The Afghan government had been reluctant to release the final prisoners, and the decision to do so has come under international scrutiny and concern. The Human Rights Watch has cautioned that many of the Taliban prisoners had been jailed under “overly broad terrorism laws that provide for indefinite preventive detention.” Many of the prisoners are convicted murderers with ties to al-Qaeda, as bomb-makers and foreign extremists. The Afghan National Security Advisor has made publicly clear that at least five were responsible for major terrorist attacks, including a 2017 truck bombing near Kabul which killed over 150 people. He believes these prisoners were most likely to return to the battlefield upon their release.

However, the Taliban has rejected the depiction of the remaining 400 prisoners as highly dangerous. Taliban political spokesperson, Suhail Shaheen, maintains that “this [negative characterisation] is what the spoilers of the peace agreement say and claim in order to create hurdles in the way of a peaceful solution of the Afghan issue. [Taliban prisoners] are political prisoners like other prisoners.” Once the final prisoners have been released, Shaheen said that the Taliban wouldn’t “see any [further] hurdles” to commencing peace talks.

The Trump Administration’s role in escalating pressure on the Afghan government to agree to this release and commence peace negotiations has been considered a way to justify its withdrawal of troops to below 5,000 by November this year, just in time for the U.S. Presidential Elections. This move could be politically advantageous, and popular among voters who have been seeking U.S. withdrawal from the Afghanistan War. The U.S. has made assurances, however, that the remaining number of U.S. troops in Afghanistan would be sufficient to keeping insurgents with ties to ISIS and al-Qaeda at bay.

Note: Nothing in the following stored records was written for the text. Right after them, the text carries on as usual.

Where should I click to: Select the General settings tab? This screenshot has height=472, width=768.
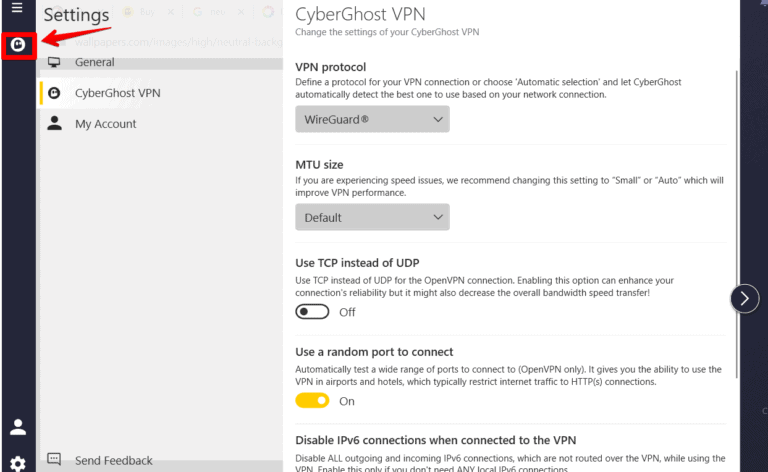pos(95,63)
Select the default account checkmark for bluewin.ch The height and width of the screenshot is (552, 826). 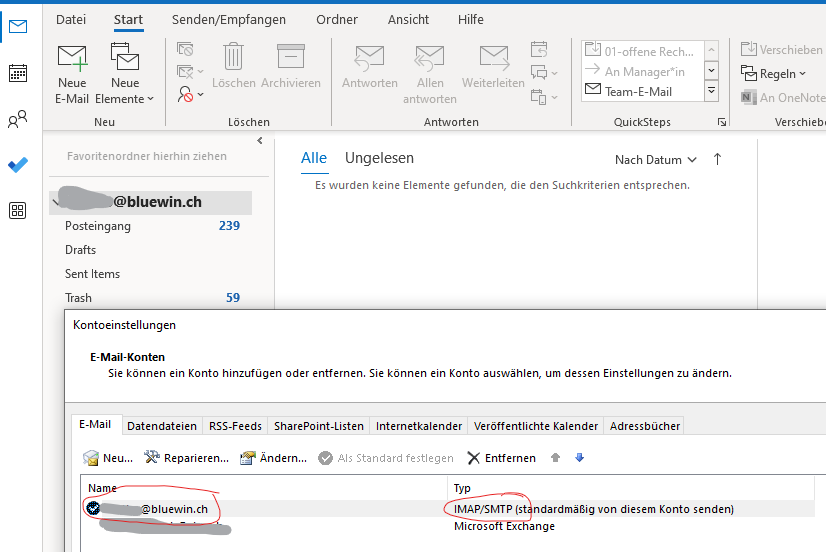coord(93,509)
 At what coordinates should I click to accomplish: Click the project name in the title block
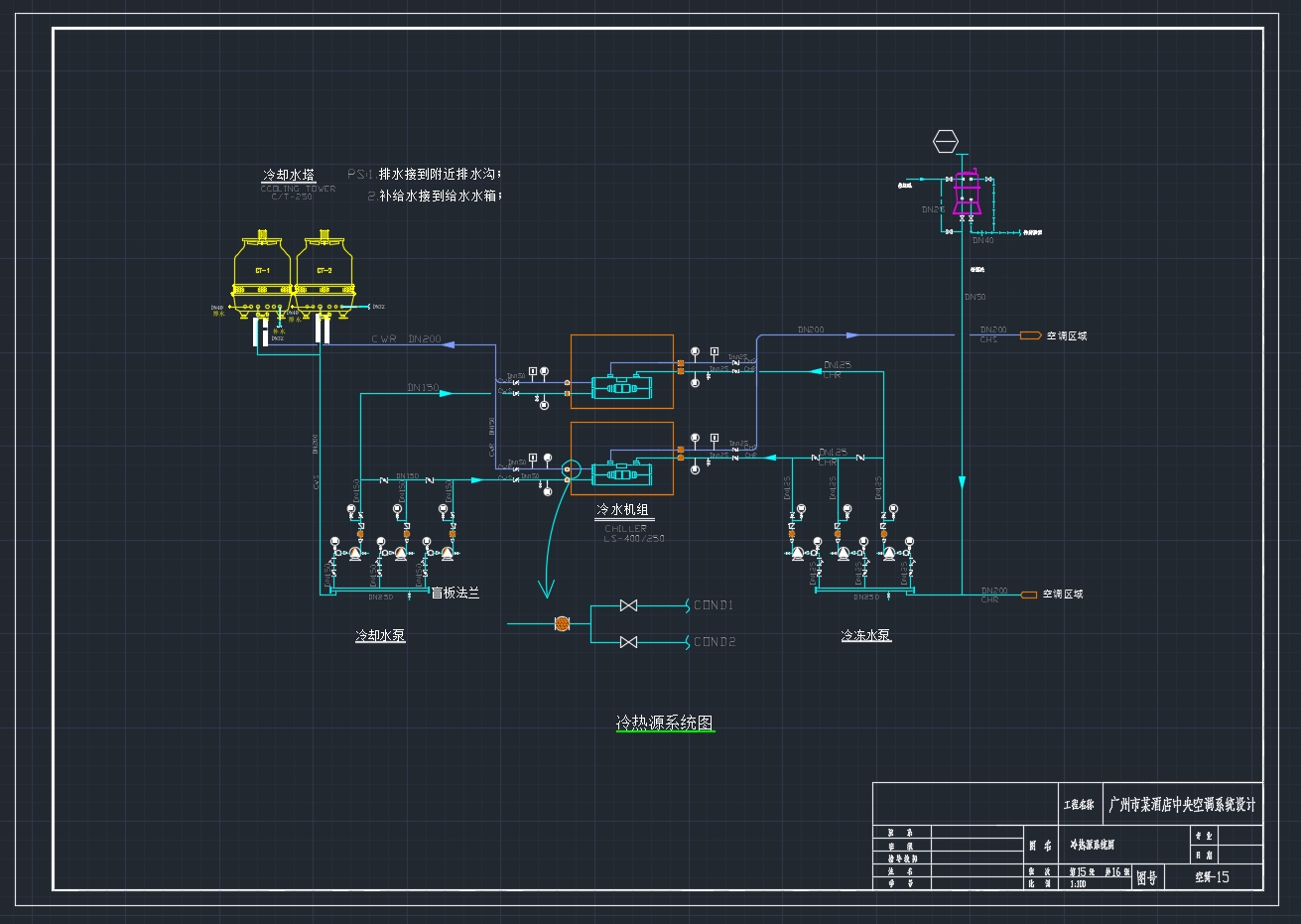pos(1182,804)
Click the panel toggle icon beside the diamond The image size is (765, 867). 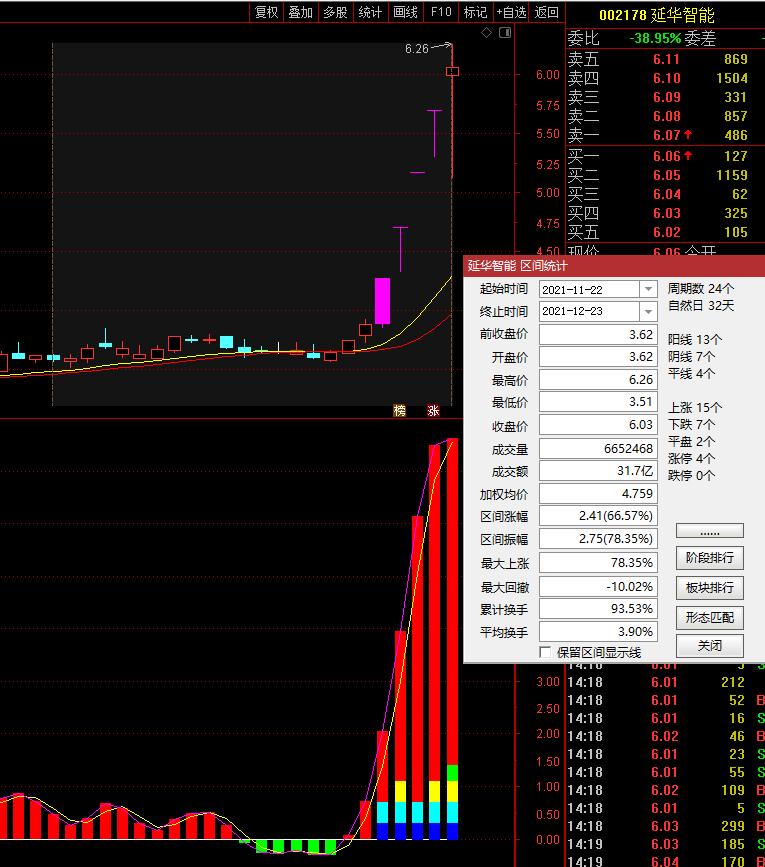tap(504, 33)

Intra-Afghan negotiations are set to commence mid-August in Doha. Patricia Gossman, Associate Asia Director of the Human Rights Watch, has warned that “given the enormous amount of mistrust … old grievances can easily erupt into more violence.” But, this agreement has also been the closest the Taliban and the Afghan government have been to negotiating a cease-fire and bringing an end to the 19-year-long conflict. Khalilzad, the special envoy for Afghanistan, has said the Taliban has made some progress breaking with terrorist groups, but “they have to take a lot more steps.”